# Efficient Storage Schemes for Arbitrary Size Square Matrices in Parallel Processors with Shuffle-Exchange Networks

Rajendra V. Boppana and C. S. Raghavendra

Department of Electrical Engineering-Systems
University of Southern California, Los Angeles, CA 90089-0781

Abstract. We present storage schemes based on linear permutations to store and access  $N \times N$ , for any integer N, data arrays in parallel processors with shuffle-exchange type interconnection networks.

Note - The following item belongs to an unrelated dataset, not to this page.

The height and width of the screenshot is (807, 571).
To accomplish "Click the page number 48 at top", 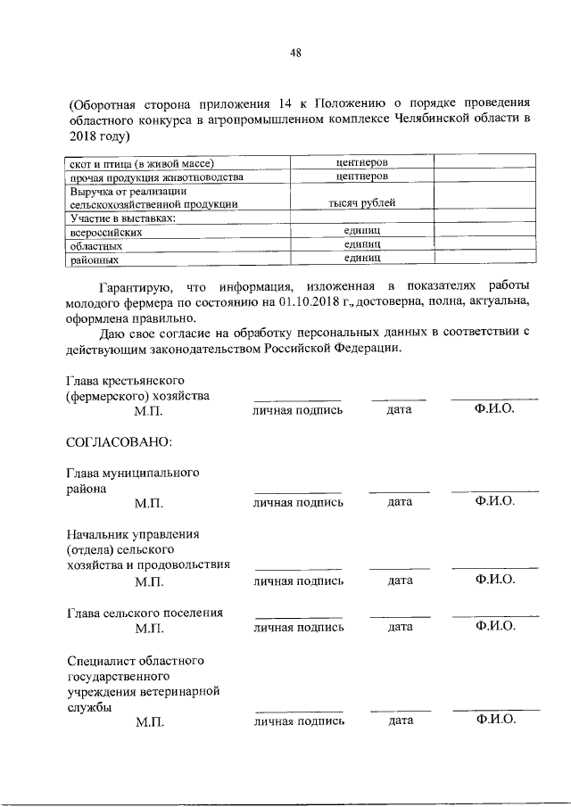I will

For parallel access of the most important templates, namely, row, column, main diagonal, and square block, simple criteria are given based on the linear permutations involved. This is the first such solution to provide access of the important templates of arbitrary size square matrices without memory and network conflicts using minimum number of memory modules and a shuffle-exchange type network.

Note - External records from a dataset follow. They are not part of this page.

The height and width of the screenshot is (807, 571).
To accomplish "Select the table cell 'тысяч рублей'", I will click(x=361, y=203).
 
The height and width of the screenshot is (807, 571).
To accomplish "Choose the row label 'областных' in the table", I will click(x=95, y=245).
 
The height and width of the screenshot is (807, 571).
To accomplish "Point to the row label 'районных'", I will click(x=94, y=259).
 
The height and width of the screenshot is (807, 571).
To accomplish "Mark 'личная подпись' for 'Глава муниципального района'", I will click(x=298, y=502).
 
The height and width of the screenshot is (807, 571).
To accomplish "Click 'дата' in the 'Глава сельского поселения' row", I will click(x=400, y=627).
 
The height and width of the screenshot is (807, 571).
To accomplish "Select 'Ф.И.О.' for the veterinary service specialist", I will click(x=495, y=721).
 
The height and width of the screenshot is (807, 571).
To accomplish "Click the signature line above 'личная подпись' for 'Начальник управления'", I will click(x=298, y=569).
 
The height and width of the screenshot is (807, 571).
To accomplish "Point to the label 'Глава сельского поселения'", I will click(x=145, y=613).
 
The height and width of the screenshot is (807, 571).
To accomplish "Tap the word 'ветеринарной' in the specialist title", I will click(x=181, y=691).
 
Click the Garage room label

Key words: data alignment, linear permutations, matrix storage, parallel memory systems, scrambled skewed storage, shuffle-exchange networks.

#### 1 Introduction

In parallel processors, access to shared data in the memory modules plays an important role in the overall performance. For specific problems, knowing the data access patterns by processors, one can allocate data to memory modules initially so that high parallelism can be achieved in data access at run time. By the parallel access of data, we mean that the access of data is free of memory conflicts (that is, no memory module contains more than one element of the data to be accessed) and interconnection network conflicts (that is, one pass through the interconnection network is sufficient to transfer data from processors to memory modules or vice versa). In this paper we address the problem of storing an  $m \times m$  matrix,  $m \geq N$ , in the N memory modules such that various N-(element) subsets (also called, templates) of the matrix are retrieved from memory modules without memory and interconnection network conflicts.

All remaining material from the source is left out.